Text shown Block Start
# front door jam replacement



## AtlanticWBConst. (May 12, 2006)

To answer your question: No, you are supposed to remove all casing ......standard practice.
However, yes, you could attempt it. But, keep some new brick mold on hand just in case it comes out screwed up.

What you would have to do is:

FIRST: Take measurements of the existing jam(s) and top piece (if replacing that also), in order to fabricate the new one(s) or just the one side)
1.) Remove the Door and hinges from the existing jam.
2.) Remove the interior casing from around the door.
3.) Using a recipricating saw with a metal cutting blade, cut away the nails from behind the old jam. Make sure that you cut ALL nails on the sides and the top as well.
4.) Using a finished casing pry-bar, CAREFULLY separate the old jam from the exterior brick mold. (Obviously trying not to split or damage the brick mold). It might also help to use a utility knife to cut away a 'line' between the Brick mold and the jams to separate the two pieces (paint and caulking materials).
5.) Once the old jam has been removed (BTW- I would try to keep it as intact as possible, in order to utilize it - to take precise measurements off of - for the placement of the hinges and deadbolt holes onto the new jams) Take a set of nail pullers and carefully pull the old brick mold nails through the BACKS of the brick mold. Do this while carefully holding it in place and not denting the molding with the pry-bar. The outside edges of the brick mold should be nailed in to the house sheathing ,and holding itself in place.
Text shown Block End
Records Block Start
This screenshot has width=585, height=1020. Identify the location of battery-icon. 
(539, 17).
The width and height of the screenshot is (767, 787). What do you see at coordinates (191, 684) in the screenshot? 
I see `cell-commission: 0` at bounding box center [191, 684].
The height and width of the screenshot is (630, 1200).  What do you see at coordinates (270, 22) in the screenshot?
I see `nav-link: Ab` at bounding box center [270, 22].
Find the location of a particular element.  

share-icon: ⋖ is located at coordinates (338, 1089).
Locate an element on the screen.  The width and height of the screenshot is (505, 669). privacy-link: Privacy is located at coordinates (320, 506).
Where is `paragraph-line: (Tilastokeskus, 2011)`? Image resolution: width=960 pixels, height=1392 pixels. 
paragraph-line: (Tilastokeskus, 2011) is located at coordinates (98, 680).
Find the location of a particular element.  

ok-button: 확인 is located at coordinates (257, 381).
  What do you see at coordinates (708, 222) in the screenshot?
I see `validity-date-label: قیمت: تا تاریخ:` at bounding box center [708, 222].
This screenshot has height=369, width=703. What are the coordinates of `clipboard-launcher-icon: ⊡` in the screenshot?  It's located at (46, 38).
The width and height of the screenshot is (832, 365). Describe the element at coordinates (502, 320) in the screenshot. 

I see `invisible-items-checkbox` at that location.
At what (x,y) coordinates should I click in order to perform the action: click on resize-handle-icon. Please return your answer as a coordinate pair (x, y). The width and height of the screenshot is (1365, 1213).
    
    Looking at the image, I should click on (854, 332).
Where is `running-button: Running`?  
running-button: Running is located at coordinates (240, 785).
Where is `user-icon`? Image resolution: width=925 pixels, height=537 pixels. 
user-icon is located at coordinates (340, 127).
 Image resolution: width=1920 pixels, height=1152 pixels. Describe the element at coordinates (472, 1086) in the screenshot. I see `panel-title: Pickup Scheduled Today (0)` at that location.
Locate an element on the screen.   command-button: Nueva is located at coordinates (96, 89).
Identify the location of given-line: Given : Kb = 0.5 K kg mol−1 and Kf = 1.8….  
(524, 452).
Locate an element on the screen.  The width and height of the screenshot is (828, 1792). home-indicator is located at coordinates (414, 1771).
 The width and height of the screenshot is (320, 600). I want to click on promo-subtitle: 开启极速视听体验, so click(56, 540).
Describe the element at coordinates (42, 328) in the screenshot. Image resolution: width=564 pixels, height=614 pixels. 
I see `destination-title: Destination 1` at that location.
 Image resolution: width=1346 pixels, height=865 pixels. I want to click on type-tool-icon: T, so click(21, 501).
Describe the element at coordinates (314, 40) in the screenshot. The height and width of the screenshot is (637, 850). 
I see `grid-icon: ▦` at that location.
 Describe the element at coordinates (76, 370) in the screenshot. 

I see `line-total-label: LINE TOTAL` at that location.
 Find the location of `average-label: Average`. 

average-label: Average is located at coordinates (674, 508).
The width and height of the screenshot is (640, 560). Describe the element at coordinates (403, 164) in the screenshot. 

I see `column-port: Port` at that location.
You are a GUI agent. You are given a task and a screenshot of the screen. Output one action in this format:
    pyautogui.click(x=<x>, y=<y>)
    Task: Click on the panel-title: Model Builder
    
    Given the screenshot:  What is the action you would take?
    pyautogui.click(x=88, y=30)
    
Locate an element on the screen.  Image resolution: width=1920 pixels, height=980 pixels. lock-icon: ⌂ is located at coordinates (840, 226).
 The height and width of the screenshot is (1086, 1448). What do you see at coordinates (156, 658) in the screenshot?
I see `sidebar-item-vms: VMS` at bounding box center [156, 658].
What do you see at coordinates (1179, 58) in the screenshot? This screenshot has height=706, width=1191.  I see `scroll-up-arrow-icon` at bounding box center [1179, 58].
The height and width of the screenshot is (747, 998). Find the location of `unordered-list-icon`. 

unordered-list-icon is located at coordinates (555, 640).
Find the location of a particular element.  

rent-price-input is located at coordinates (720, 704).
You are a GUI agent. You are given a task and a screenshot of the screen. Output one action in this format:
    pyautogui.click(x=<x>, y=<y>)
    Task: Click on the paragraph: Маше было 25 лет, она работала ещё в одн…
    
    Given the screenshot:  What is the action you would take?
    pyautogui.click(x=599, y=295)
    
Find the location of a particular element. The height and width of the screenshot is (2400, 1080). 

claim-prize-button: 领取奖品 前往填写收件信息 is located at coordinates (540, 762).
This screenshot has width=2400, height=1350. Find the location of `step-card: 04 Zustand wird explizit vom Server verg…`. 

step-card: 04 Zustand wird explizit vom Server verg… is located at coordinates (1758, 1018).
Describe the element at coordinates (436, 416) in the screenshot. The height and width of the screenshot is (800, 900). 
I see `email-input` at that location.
Records Block End
### Directive 1
Can you set down the stretch of the front door jamb thread from "2.) Remove the" through "top as well."?
### Directive 2
Can you rewrite the stretch of the records from their first line through the line containing "center [191, 684]." as a Markdown table with the columns n and Line, leaving out blank lines?

### Problem solution 1
2.) Remove the interior casing from around the door.
3.) Using a recipricating saw with a metal cutting blade, cut away the nails from behind the old jam. Make sure that you cut ALL nails on the sides and the top as well.

### Problem solution 2
| n | Line |
|---|---|
| 1 | This screenshot has width=585, height=1020. Identify the location of battery-icon.  |
| 2 | (539, 17). |
| 3 | The width and height of the screenshot is (767, 787). What do you see at coordinates (191, 684) in the screenshot?  |
| 4 | I see `cell-commission: 0` at bounding box center [191, 684]. |